# START OF Exercise input

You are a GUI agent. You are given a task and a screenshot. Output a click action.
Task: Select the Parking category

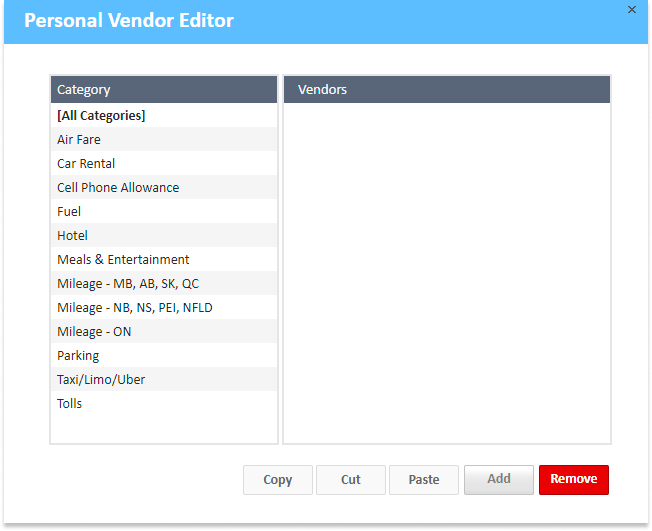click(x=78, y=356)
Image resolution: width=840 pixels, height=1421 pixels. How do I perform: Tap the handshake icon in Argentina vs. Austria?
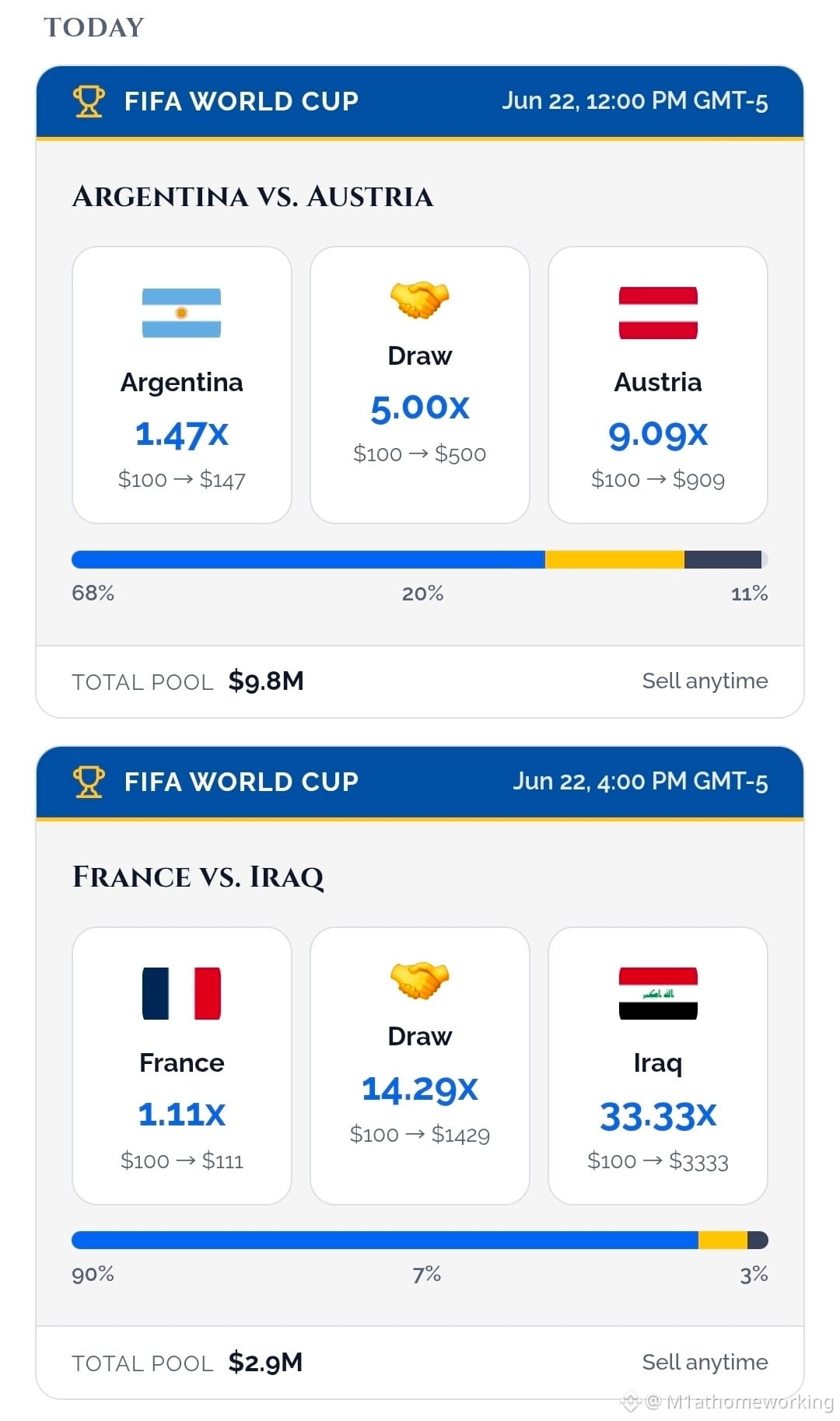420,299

# END OF Exercise input

- Task instructions
Reproduce every entry above word for word, leaving out the pictures.

- Full answer
You are a GUI agent. You are given a task and a screenshot. Output a click action.
Task: Select the Parking category

click(x=78, y=356)
Image resolution: width=840 pixels, height=1421 pixels. How do I perform: Tap the handshake icon in Argentina vs. Austria?
420,299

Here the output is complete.